Oana Amaria: I can really empathize with your ask, because it’s what I go through every day. It’s like we were on a meeting and someone’s like, “Why? Who are you?” I was like, “Oh my God.” If we were in Pinky and the Brain, it would be a zoom out. And I’d be like, “Who am I?” Because it’s hard. It’s a hard question to ask.
Dr. Han Ren: And it’s so necessary. And that is, I guess, maybe another thing is like, what do we need? What do I need? I need white people to listen to other white people who are further along in their journey’s, because there’s not enough BIPOC people in this world and we’re going to burn out. I have had people tell me, I’m not going to learn about racism and anti-oppressive stuff from a white person, because what do they know? I’m only going to learn from, not even like an Asian person, I’m only going to learn from a black person. Gosh, what kind of emotional labor are you demanding from people who are already exhausted and oppressed and dealing with this on a lived experience level every single day.
Dr. Han Ren: It is so necessary that white people lead other white people because they are not in the same place in their journey and then feeling the permission and authority to corral the fragility and wildness up. As BIPOC we can actually just take up a little bit more space and do the work that we love to do, which may not always be only anti-racism, anti-oppressive work.
Oana Amaria: And frankly, be the buffer. Gee, just tap somebody out. Tap them out, I’ll get that. Let me answer that question. And I think that’s what works about Jason and I and our partnership is that we get to tap out and say, “I got this Oana.” Or “I got this Jason.” Because it cannot be the same voice and frankly, that doesn’t work with all the different identities people have and experiences.
Oana Amaria: I think that if we are going to get past this, we can’t just flip it and now somebody else is going to be the supremacy. That’s not going to get us anywhere either. So I think it is about gathering the fragility and then meeting them where they are to say, what is that about though? And is that fear real? And is that thing true? The projections, the interpretations, the perceptions that we have, but is that real? Will you have less? Will you be less important? Will you be left behind? Will your voice not be heard? Which are all the things that we say in our sessions, because I genuinely, in my heart, maybe I’m an optimist. I believe that people do want to do the work, but the fear, the paralysis of what Jason said, oh, it has to be all of these things.

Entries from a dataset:
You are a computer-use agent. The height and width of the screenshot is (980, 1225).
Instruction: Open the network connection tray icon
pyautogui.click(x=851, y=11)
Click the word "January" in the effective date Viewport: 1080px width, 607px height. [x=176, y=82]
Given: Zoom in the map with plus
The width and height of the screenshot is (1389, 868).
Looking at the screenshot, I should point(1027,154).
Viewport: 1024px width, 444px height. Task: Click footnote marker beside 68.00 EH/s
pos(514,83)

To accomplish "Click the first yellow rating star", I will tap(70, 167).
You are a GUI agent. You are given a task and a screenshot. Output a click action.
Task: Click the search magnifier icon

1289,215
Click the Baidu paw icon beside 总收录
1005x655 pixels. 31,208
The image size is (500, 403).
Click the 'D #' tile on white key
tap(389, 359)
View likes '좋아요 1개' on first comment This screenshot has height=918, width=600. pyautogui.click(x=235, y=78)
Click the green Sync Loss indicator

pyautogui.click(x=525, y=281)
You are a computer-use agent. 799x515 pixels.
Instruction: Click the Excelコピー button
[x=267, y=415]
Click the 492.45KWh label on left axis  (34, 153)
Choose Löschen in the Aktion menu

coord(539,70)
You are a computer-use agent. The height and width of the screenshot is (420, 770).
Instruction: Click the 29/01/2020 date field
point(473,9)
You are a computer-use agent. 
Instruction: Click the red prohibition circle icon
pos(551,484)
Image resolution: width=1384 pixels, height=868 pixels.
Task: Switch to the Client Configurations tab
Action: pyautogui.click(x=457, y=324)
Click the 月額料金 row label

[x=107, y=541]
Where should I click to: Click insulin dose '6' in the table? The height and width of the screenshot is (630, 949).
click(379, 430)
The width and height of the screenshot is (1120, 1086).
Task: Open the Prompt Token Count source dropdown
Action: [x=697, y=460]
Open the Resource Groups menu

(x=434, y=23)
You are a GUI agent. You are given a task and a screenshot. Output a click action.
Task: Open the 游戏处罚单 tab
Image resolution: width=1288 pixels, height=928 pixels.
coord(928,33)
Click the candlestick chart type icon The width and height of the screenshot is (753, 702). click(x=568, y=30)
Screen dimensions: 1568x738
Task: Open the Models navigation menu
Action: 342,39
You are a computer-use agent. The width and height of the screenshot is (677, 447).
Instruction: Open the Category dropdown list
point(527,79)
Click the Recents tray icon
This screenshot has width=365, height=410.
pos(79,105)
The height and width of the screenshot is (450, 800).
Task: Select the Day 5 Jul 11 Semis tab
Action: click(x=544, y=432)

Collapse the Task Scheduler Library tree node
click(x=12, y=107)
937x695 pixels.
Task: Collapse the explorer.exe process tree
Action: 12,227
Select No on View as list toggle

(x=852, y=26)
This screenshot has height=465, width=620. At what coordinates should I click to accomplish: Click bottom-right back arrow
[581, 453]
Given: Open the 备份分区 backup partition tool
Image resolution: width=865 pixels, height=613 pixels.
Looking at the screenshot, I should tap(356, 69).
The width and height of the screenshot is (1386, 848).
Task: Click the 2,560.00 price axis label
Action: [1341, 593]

## INSTRUCTIONS
A: Using the conversation about anti-racism work above, decide whether each statement agrees with it, answering yes or no and quoting the words that settle it. (i) Dr. Han Ren reports being told by someone that they would learn about racism only from a black person. (ii) Oana Amaria says she and Jason should speak with the same voice. (iii) Oana Amaria calls herself possibly a pessimist.
B: Carry on the conversation about anti-racism work, starting after its final sentence.

## EXERCISE RESPONSES
A:
(i) Yes: "I’m only going to learn from a black person."
(ii) No: "Because it cannot be the same voice"
(iii) No: "maybe I’m an optimist."

B:
Dr. Han Ren: Yeah. The fear of scarcity.
Oana Amaria: The fear of scarcity.
Dr. Han Ren: The manufactured scarcity that feeds capitalism.
Oana Amaria: And we had an amazing conversation with one of our other friends, Busi who talked about, we don’t have to play this game. It doesn’t work for any of us. White supremacy culture, the characteristics, or over focusing on capitalism and capitalist tendencies, it actually doesn’t work for any of us. So it’s fascinating that… How do we move them on that spectrum of understanding to be able to say, “Hey bro, from the cannabis business, it’s also not going to work for you. One day that system will turn on you.”
Dr. Han Ren: Yeah. It harms everyone.
Jason Rebello: Dr. Ren, it has been, again, an honor, and a pleasure to engage in this dialogue with you. Thank you so much for coming on. And I hope you enjoyed this conversation as well.
Dr. Han Ren: Oh, absolutely. Thank you so much for having me. This was really fun. It’s really fun to be able to have conversations so organically around these really important topics that are obviously very interesting to me.
Oana Amaria: It’s been such a pleasure and a blast also on our end. Thank you for having us.